*Problem description*. Copy out everything from the line containing "Identify the location of y-axis-tick-labels: 0.0" down to the line containing "tooltip-row-avg: 平均价: 72,100 is", both lines included, and omit the pictures from your answer.

(Collected data entries)
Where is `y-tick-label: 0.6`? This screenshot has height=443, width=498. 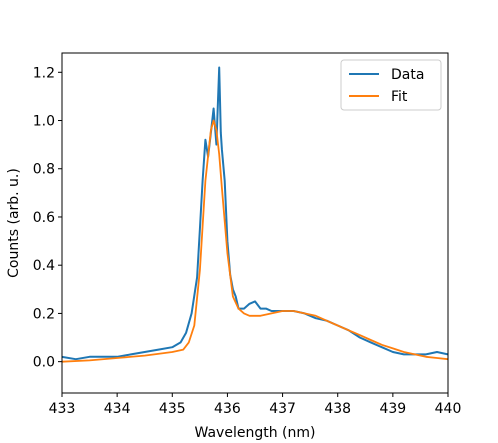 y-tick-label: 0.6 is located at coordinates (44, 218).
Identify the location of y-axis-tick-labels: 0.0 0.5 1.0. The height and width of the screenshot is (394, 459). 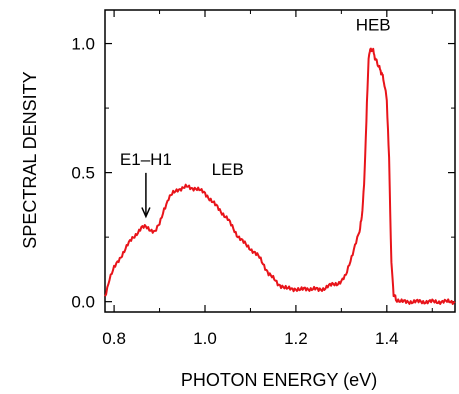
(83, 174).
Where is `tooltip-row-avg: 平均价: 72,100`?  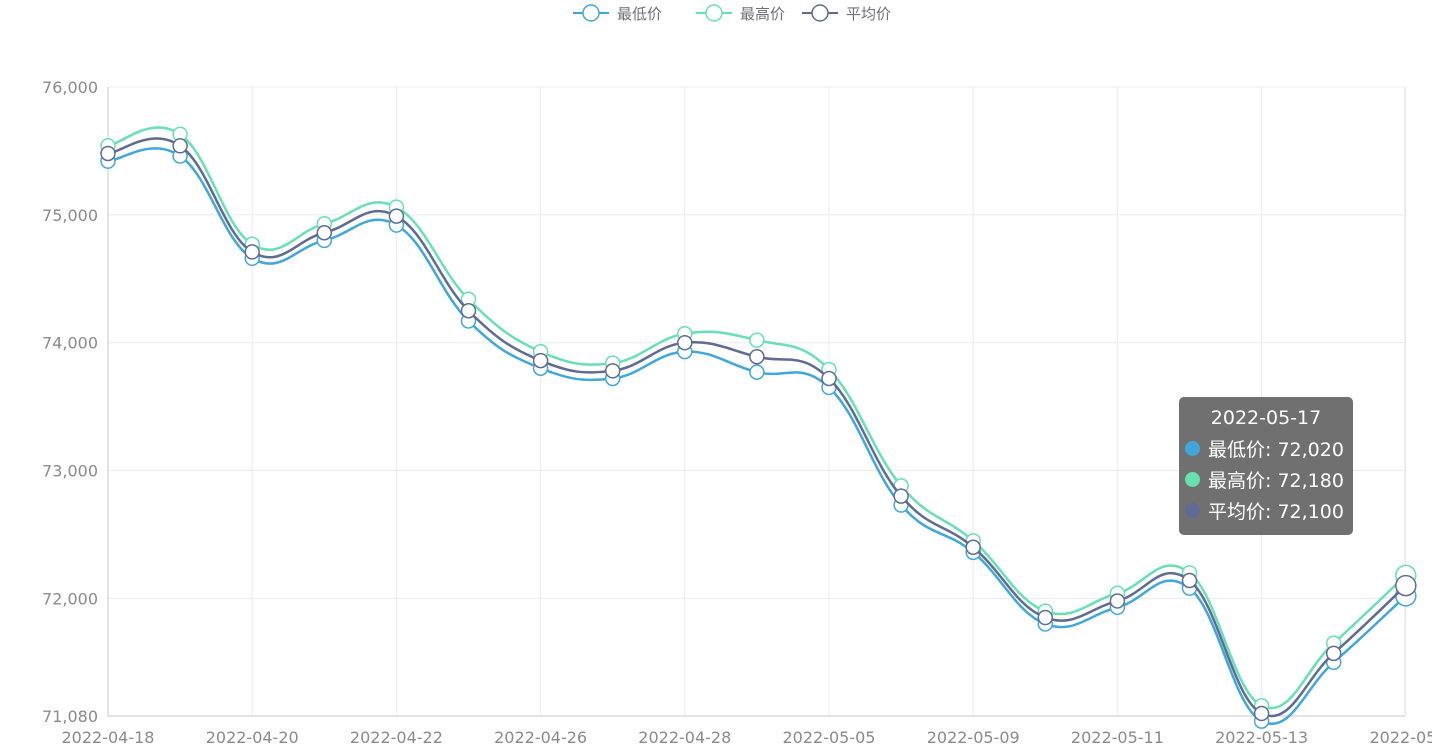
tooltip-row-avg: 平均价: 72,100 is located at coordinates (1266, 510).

==

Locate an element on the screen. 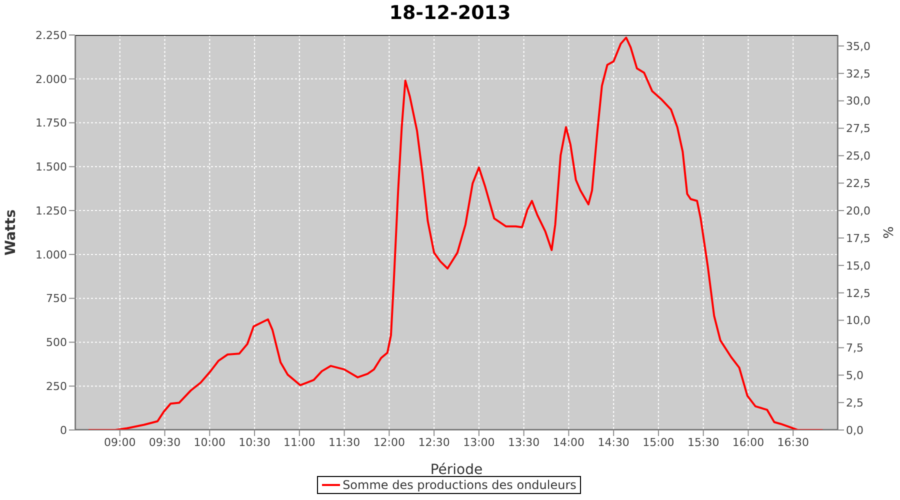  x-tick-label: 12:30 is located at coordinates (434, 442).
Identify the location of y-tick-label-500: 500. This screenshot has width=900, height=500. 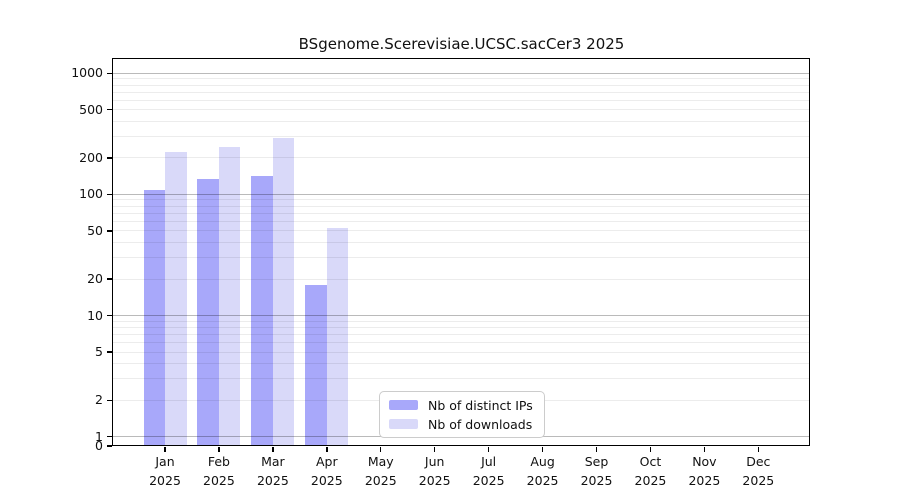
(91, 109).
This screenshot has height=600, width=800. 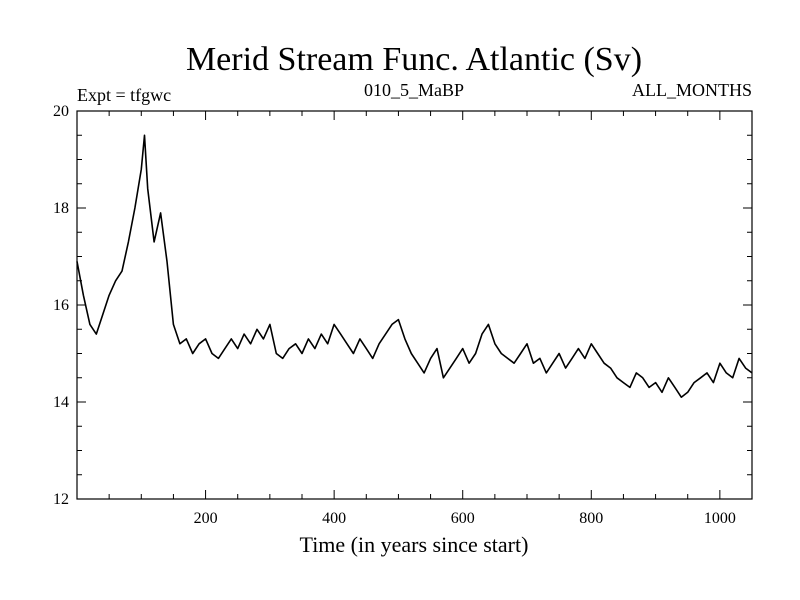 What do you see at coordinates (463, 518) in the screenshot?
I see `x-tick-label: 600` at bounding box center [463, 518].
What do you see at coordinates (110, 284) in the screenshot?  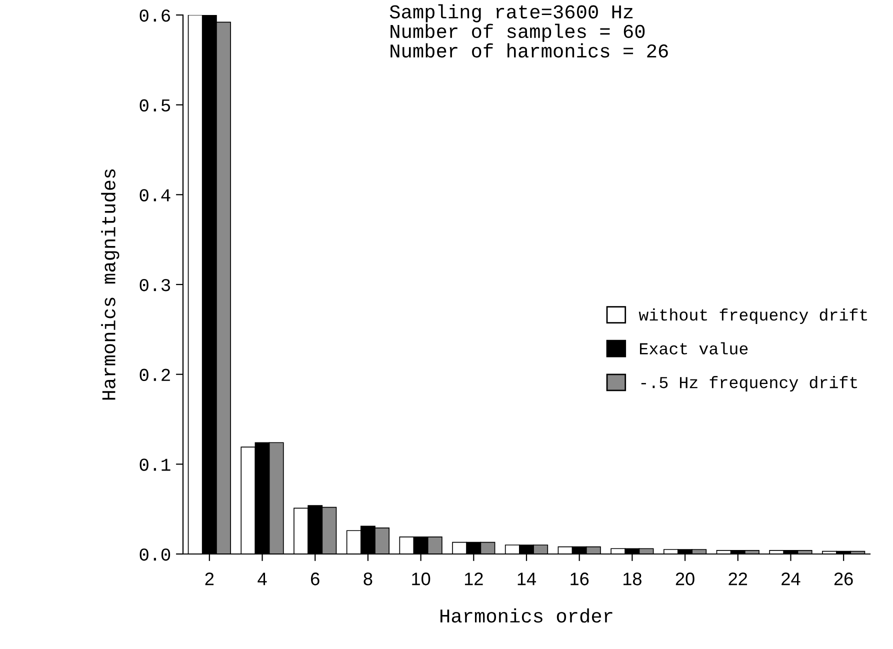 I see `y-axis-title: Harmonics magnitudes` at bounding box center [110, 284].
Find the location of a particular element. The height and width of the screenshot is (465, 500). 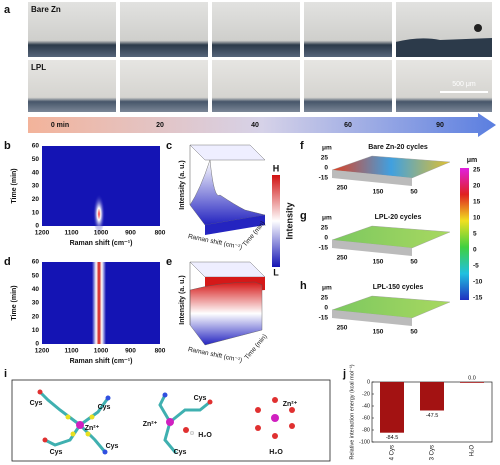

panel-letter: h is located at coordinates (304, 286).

*Written answer*.
Identify the location of y-axis-tick-labels: 0.0 0.5 1.0. The height and width of the screenshot is (394, 459). 
(83, 174).
Where is `tooltip-row-avg: 平均价: 72,100`?  
tooltip-row-avg: 平均价: 72,100 is located at coordinates (1266, 510).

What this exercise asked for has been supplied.